STATED TASK A:
In the eMMC wear thread, what total bytes written does the manufacturer specify for the 4GB eMMC before end of life?
STATED TASK B:
Please repeat the eMMC wear thread between "cynerd · April" and "pretty much EOL.", inclusive.
STATED TASK C:
Pick up the eMMC wear thread where it stops and keep writing it.

TEXT PASSAGE:
It would probably useful to have such for the TO, ideally integrated with Foris perhaps.

Aside from LXC I would reckon NextCloud and NAS stressing the eMMC unduly, notwithstanding Writing to mmcblk0p1 concerns - #2 by paja - SW help - Turris forum

But what about Pakon and other apps like the DNS resolvers?

ajb007 · April 10, 2019, 6:02am

Can you try all this command whit only /dev/mmcblk0 (whole mmc chip)?

cynerd · April 10, 2019, 7:51am

Flash memory in TO is (up to my knowledge) SK hynix eMMC4.5 which manufacturer specifies, for density of 4GB, 2.4TB total bytes written before EOL.

eMMC on its own does not track write cycles like standard drives and does not have mechanism like smart. You can use mmc extcsd read /dev/mmcblk0 from package mmc-utils to take a peak in to amount of used reserved blocks. That is field EXT_CSD_DEVICE_LIFE_TIME_EST. Value is in range of percents so 0x01 is from 0%-10% blocks used, 0x02 is from 10%-20% and so on. When amount of reserved block used is close to 100% then NAND is pretty much EOL.

You should know that this is not linear. This is secondary statistics and tells you nothing about complete wear. Common wear is an avalanche effect. Nothing is happening for a long time and then all blocks starts failing at once. Meaning percentage of used reserved blocks might start rising very quickly.

Note that you need TOS 4.0+ to see required field. Version of mmc-utils in TOS 3.x is not capable to read it.

GIVEN MATERIAL:
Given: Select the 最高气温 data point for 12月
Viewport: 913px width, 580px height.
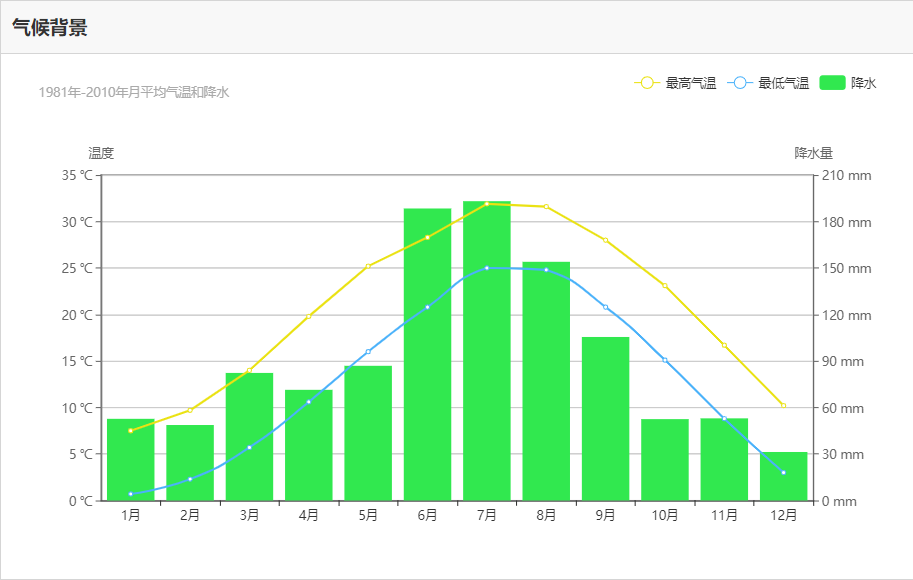Looking at the screenshot, I should click(783, 405).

TASK RESPONSE A:
2.4TB

TASK RESPONSE B:
cynerd · April 10, 2019, 7:51am

Flash memory in TO is (up to my knowledge) SK hynix eMMC4.5 which manufacturer specifies, for density of 4GB, 2.4TB total bytes written before EOL.

eMMC on its own does not track write cycles like standard drives and does not have mechanism like smart. You can use mmc extcsd read /dev/mmcblk0 from package mmc-utils to take a peak in to amount of used reserved blocks. That is field EXT_CSD_DEVICE_LIFE_TIME_EST. Value is in range of percents so 0x01 is from 0%-10% blocks used, 0x02 is from 10%-20% and so on. When amount of reserved block used is close to 100% then NAND is pretty much EOL.

TASK RESPONSE C:
We have also in pipeline tool called healtcheck that is intended as a monitoring tool for potential problems on router.

Non that we know about. There might be and user can easily create one just by miss-configuring some standard application. Nonetheless all applications we know about that by design write to FS are pointed to /srv and storage plugin can be used to mount /srv to external storage.

That is pretty much impossible. It is 153 ball FBGA. I am not saying that is can’t be done and you can found companies and individuals that are able to do that but it is almost not worth it. Unless you know someone who is able to do this kind of repair for cheap then it is not worth it. And because you have to heat up board to desolder and solder chip you are also risking some other malfunction.

anon50890781 · April 10, 2019, 9:12am

mmc extcsd read /dev/mmcblk0 is showing

Extended CSD rev 1.8 (MMC 5.1)

Will that be still in the 3.x trunk or only 4.x?

How about schnapps export which seems pretty write extensive. And also schnapps rollback and frequent medkit installations (when testing RC or 4.x or testing tweaked settings)?

That works, thanks for the pointer.

anon50890781 · April 10, 2019, 9:27am

@cynerd

mmc extcsd read /dev/mmcblk0 reveals

Bad Block Management mode [SEC_BAD_BLK_MGMNT]: 0x00

Does it mean that Bad Block Management is turned off (assuming it would read 0x01 if turned on)? And if so would turning it on be beneficial to the health management of the eMMC?

cynerd · April 10, 2019, 9:35am

4.x only. Simply because I am the one who is going to be implementing it and I have in pipeline before that migration from 3.x.

Depends where you are exporting it. In general it creates single tar file of approximate size of 100M or so (depends on what you have installed in your system). If you want to protect flash then you should export it to /tmp instead of /root. This is up to you.

This is just an inode update. No huge write happening there.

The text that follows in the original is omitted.